◆ **AVAILABLE DATA**
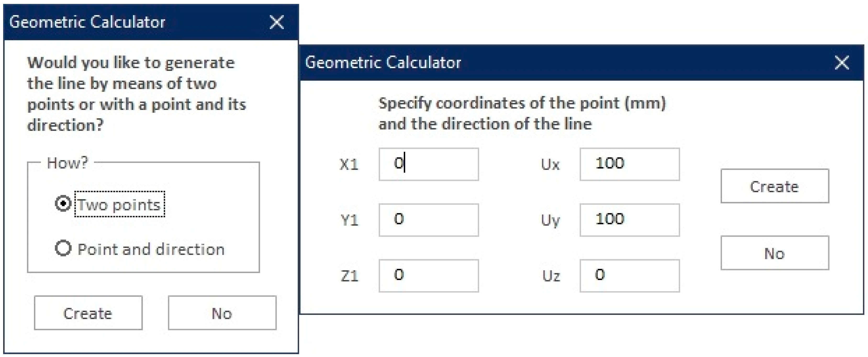Close the line method question dialog
Viewport: 868px width, 357px height.
tap(277, 22)
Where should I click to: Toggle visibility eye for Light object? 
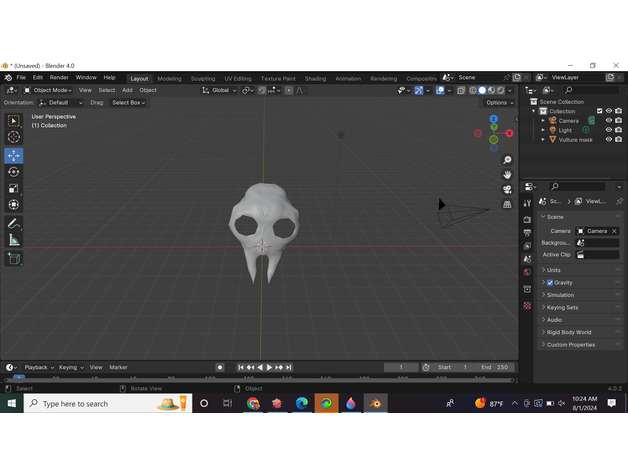click(608, 130)
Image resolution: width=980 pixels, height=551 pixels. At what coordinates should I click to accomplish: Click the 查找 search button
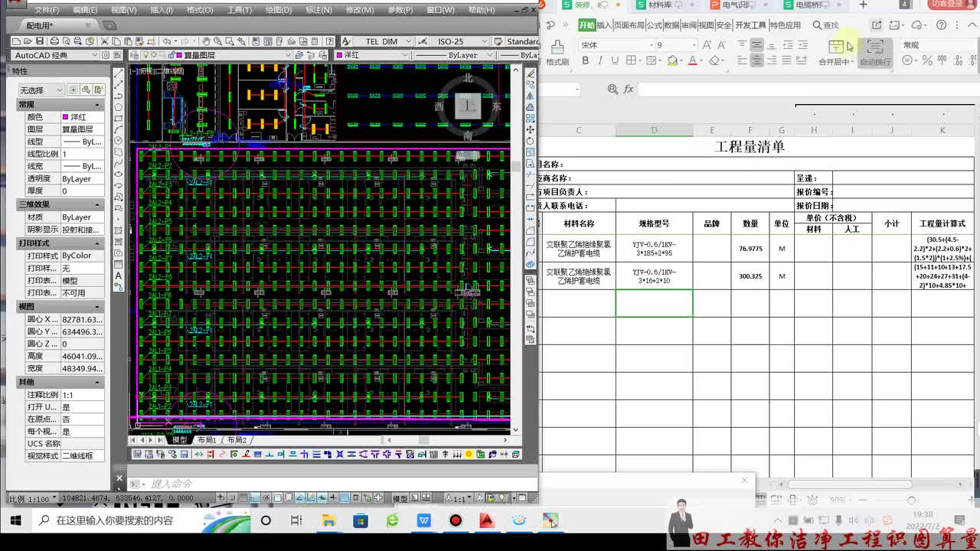(825, 25)
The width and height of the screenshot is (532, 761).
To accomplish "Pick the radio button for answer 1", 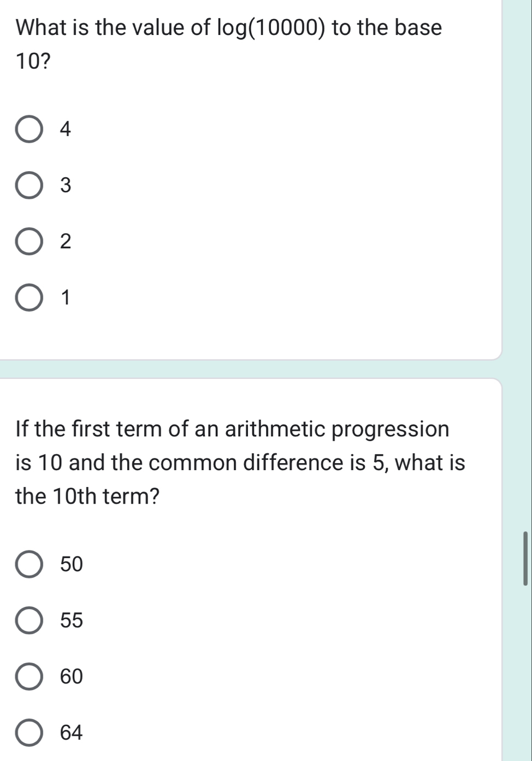I will coord(29,298).
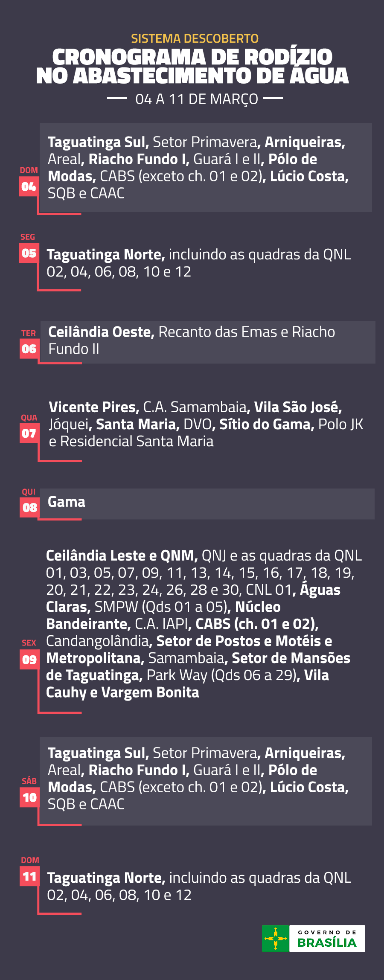Click the red 10 date badge
Screen dimensions: 384x980
(x=29, y=797)
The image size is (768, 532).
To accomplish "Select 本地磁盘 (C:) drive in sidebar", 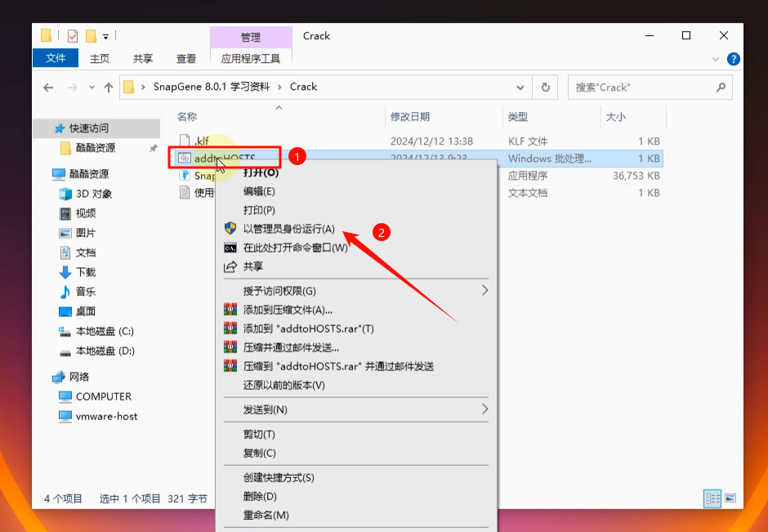I will 104,331.
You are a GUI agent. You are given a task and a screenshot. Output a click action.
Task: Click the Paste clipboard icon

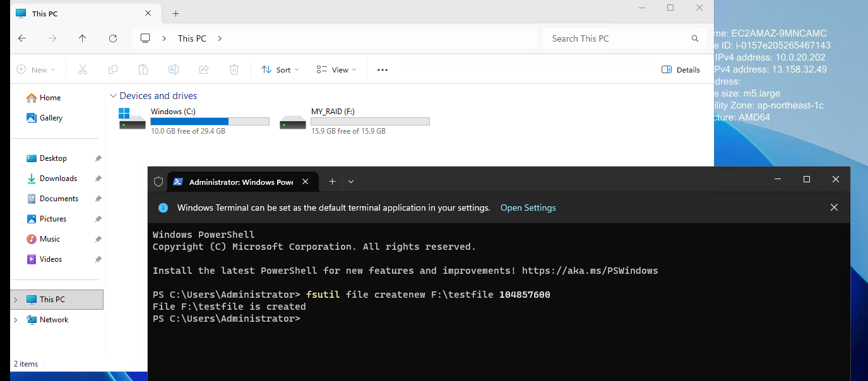tap(143, 70)
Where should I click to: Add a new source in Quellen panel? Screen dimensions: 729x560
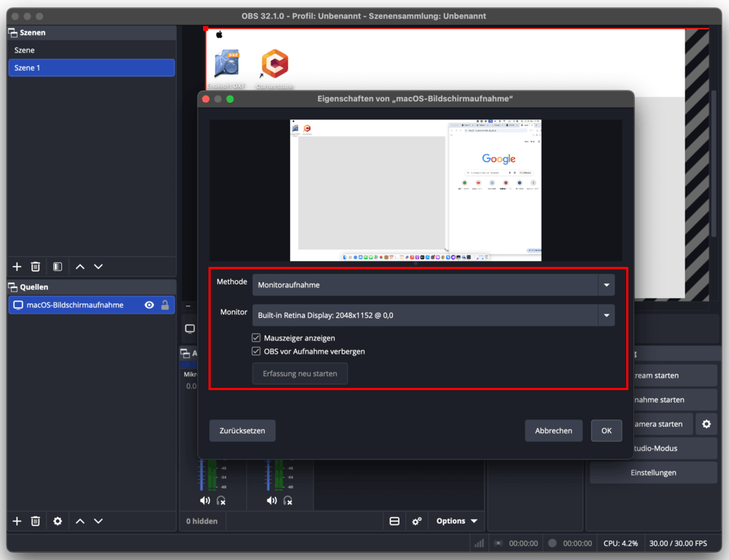point(17,521)
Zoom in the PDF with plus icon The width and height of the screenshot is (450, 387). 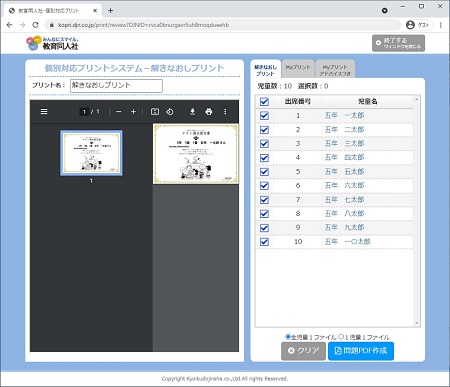(133, 112)
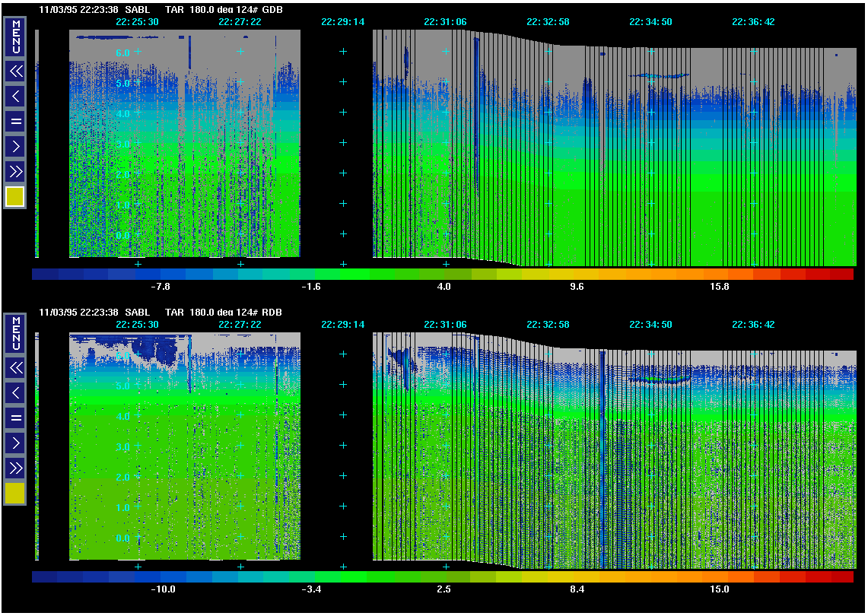Click the bottom panel header text ending RDB

(x=167, y=313)
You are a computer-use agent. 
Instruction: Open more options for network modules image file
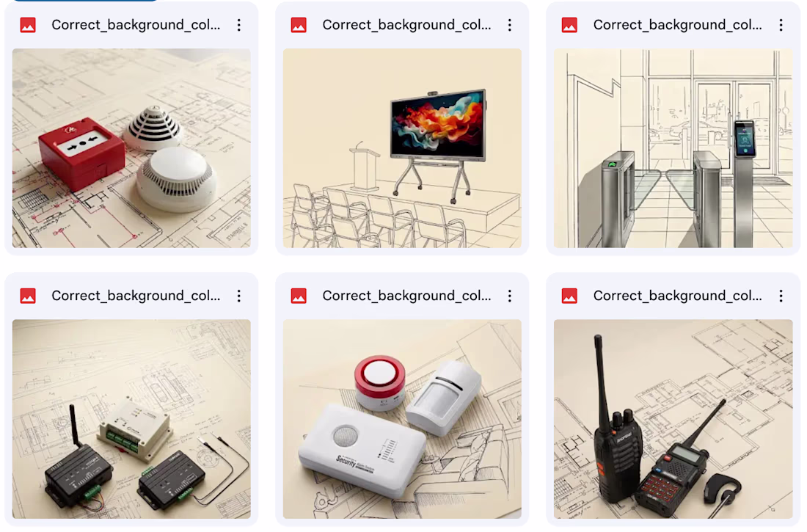pyautogui.click(x=239, y=296)
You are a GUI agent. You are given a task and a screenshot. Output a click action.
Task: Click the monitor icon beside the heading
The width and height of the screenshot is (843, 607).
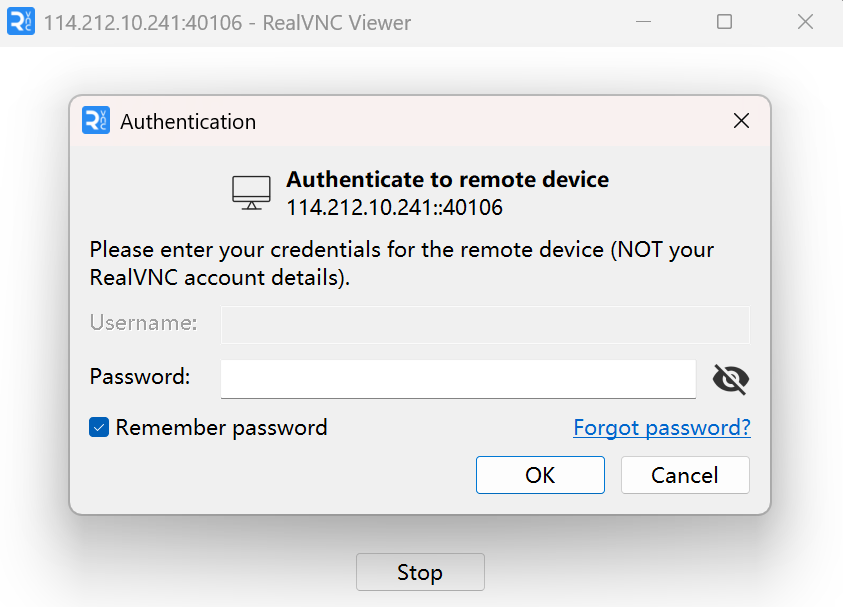point(251,192)

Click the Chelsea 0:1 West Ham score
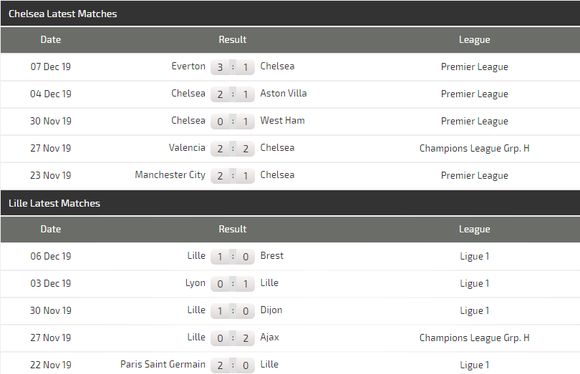[233, 121]
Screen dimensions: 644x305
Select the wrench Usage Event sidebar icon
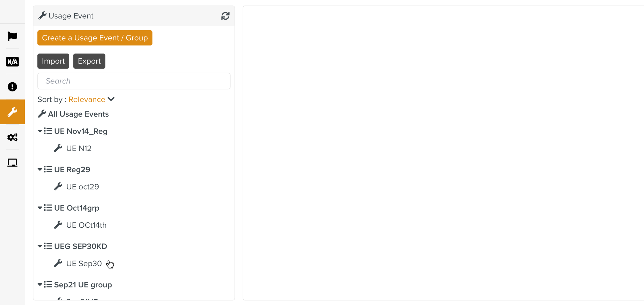12,112
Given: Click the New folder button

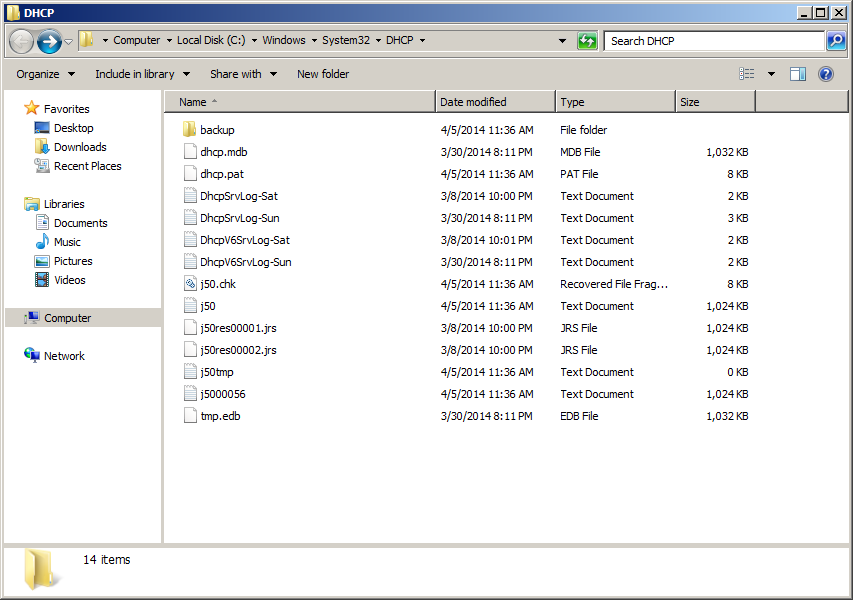Looking at the screenshot, I should tap(323, 73).
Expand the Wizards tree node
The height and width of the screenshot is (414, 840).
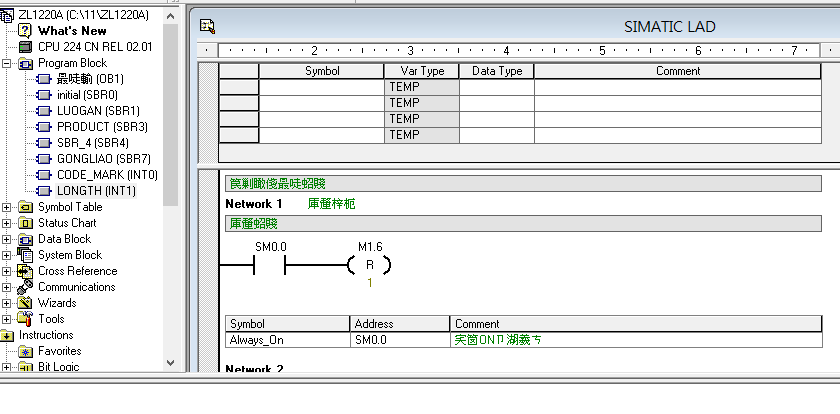coord(8,303)
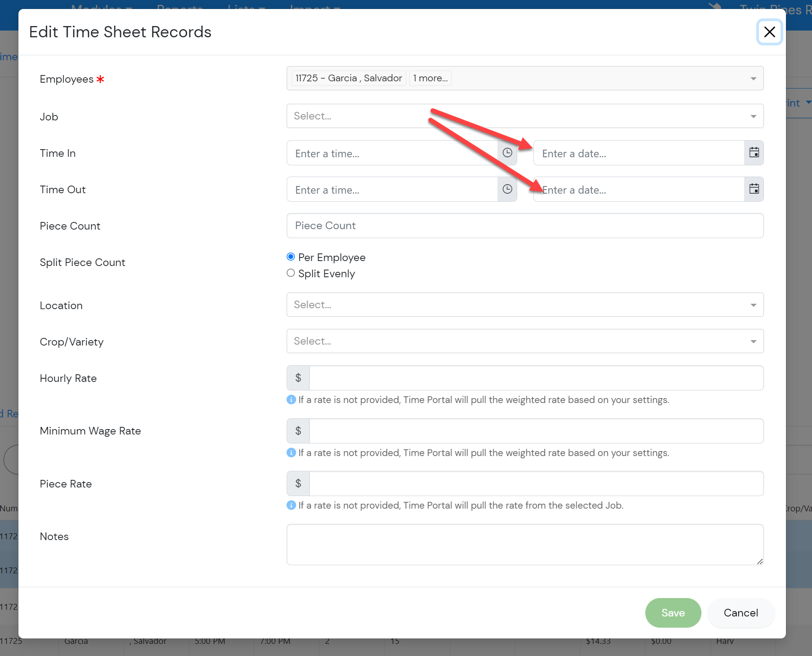Expand the Employees dropdown
The width and height of the screenshot is (812, 656).
tap(753, 79)
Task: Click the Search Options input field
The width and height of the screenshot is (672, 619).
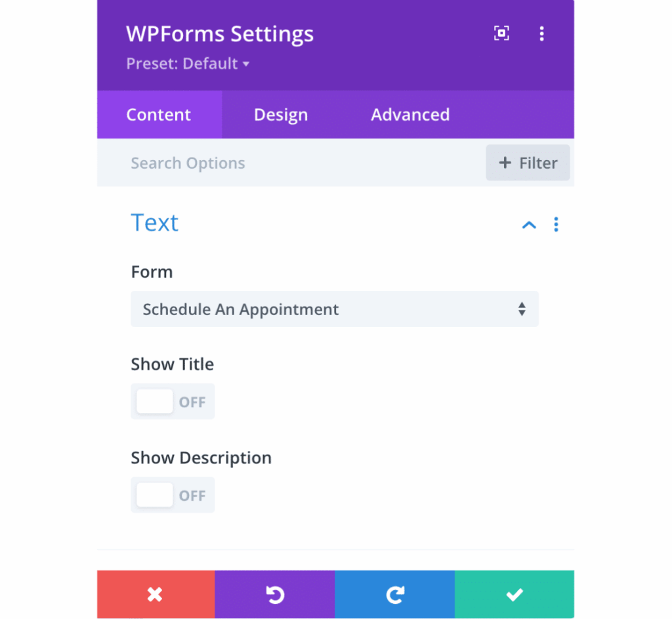Action: point(263,162)
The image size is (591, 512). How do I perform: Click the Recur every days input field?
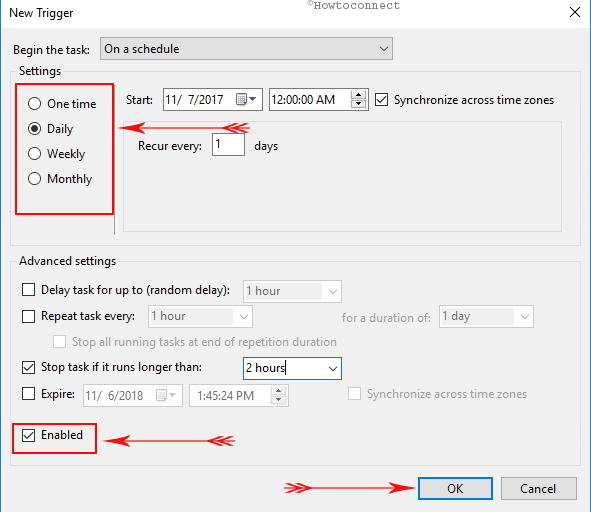pos(228,144)
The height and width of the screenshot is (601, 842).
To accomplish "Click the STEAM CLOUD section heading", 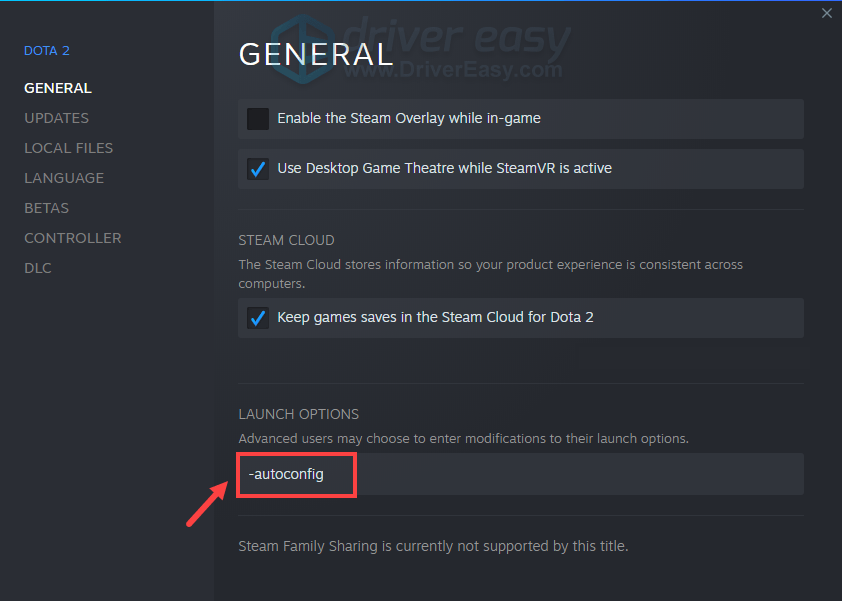I will click(x=286, y=240).
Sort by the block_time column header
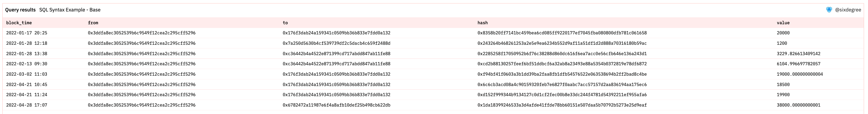The width and height of the screenshot is (868, 114). pyautogui.click(x=19, y=23)
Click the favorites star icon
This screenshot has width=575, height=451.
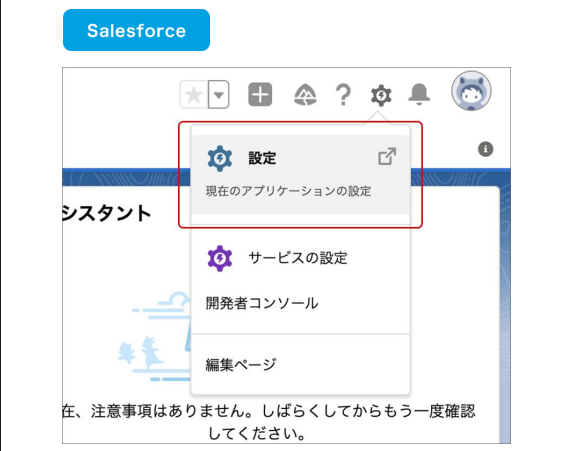point(194,95)
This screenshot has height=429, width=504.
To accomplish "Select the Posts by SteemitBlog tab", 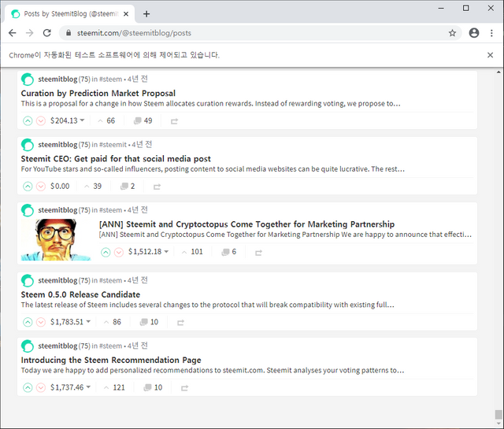I will (x=69, y=13).
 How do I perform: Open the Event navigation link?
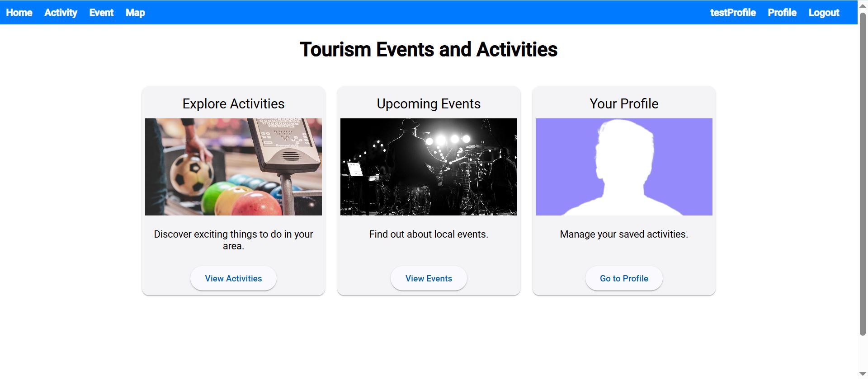click(101, 13)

◆ **ACTIVITY**
In the data above, start at the line holding "The height and width of the screenshot is (414, 840)." and stop after the line holding "The height and width of the screenshot is (601, 842)."; write out those lines exactly, without pictures.

◆ **SOLVED PROBLEM**
The height and width of the screenshot is (414, 840).
coord(8,303)
Expand the Employees dropdown
The width and height of the screenshot is (812, 656).
tap(753, 79)
Task: Click the Search Options input field
The width and height of the screenshot is (672, 619).
Action: point(263,162)
The image size is (591, 512). How do I perform: Click the Recur every days input field?
pos(228,144)
The height and width of the screenshot is (601, 842).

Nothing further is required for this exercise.